* [Records]:
* * *

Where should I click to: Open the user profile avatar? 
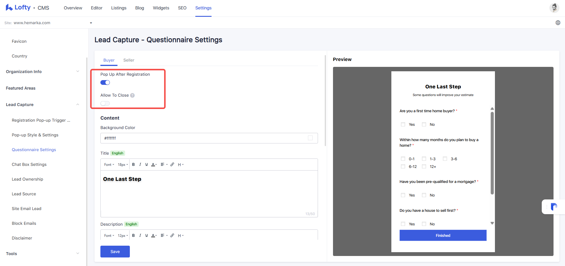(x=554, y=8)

* * *

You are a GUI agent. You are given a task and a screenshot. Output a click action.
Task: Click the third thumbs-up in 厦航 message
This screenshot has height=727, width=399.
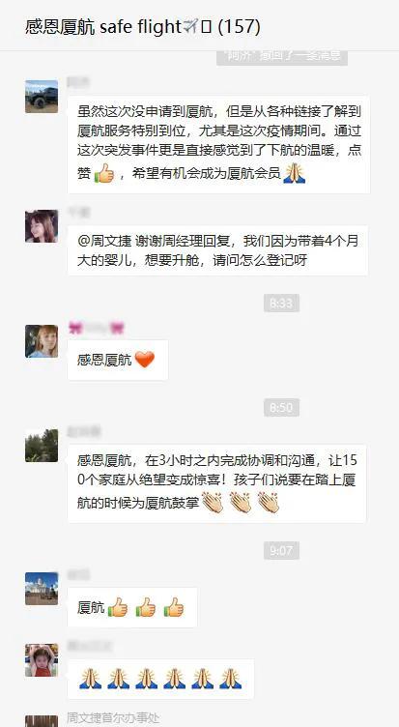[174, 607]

* * *

* [Goal]:
Retype the rows above word for word, starting at the line containing "Where should I" and ending at the line containing "(x=554, y=8)". Omit the picture from your copy.

* [The solution]:
Where should I click to: Open the user profile avatar? 
(x=554, y=8)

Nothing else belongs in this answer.